Restauration morphologique de rivières anglaises : résultats décevants sur les invertébrés (England et Wilkes 2018)

Deux chercheurs anglais montrent qu'une restauration morphologique de rivière, incluant des arasements de déversoirs, des changements de substrats et des créations de microhabitats, n'a pas produit les résultats attendus sur la diversité structurelle et fonctionnelle des invertébrés. Le cas n'est pas isolé car la communauté scientifique débat depuis deux décennies déjà des réussites et échecs de la restauration des milieux aquatiques. Dommage que les pouvoirs publics français en aient fait une politique massive, précipitée et parfois arrogante, au lieu de travailler à des expérimentations locales pour distinguer les bonnes des mauvaises pratiques. Et préciser leur coût pour les citoyens en proportion de l'évolution des services rendus par les écosystèmes. 

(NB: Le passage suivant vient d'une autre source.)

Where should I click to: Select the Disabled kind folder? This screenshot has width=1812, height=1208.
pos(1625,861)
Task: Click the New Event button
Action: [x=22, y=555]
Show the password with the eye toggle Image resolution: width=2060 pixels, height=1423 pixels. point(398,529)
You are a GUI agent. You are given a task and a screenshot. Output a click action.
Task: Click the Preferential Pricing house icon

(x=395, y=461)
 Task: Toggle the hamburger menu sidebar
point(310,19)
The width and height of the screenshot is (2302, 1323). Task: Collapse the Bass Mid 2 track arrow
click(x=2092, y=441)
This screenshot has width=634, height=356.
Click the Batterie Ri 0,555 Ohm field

Comment se comportent les rivières après restauration morphologique, sur le compartiment des macro-invertébrés (insectes, nématodes, crustacés…)? La question se pose à la communauté scientifique, à mesure qu'ont été développées des expérimentations visant à modifier les propriétés physiques (écoulements, sédiments, habitats) et non seulement chimiques (pollutions) des rivières.

Judy England et Martin Anthony Wilkes ont répondu à cette question par l'analyse de deux petits cours d'eau du bassin de la Lee, au nord de Londres. "Les chantiers sélectionnés pour l’étude sont situés sur des rivières de basse altitude et de basse énergie (altitude 75 m; pente 0,003), en substrat calcaire. Ces projets de restauration des cours d’eau ont été choisis parce qu’ils incorporaient des mesures de restauration morphologique couramment appliquées dans les systèmes fluviaux tempérés, l’élimination des retenues, le rétrécissement des chenaux trop élargis et l’introduction de gravier." Il est intéressant de noter que sur les deux rivières (Rib et Mimram), les opérations comprenaient des arasements de déversoirs et réduction de retenues (mesure très répandue en France pour ses vertus attendues sur les milieux).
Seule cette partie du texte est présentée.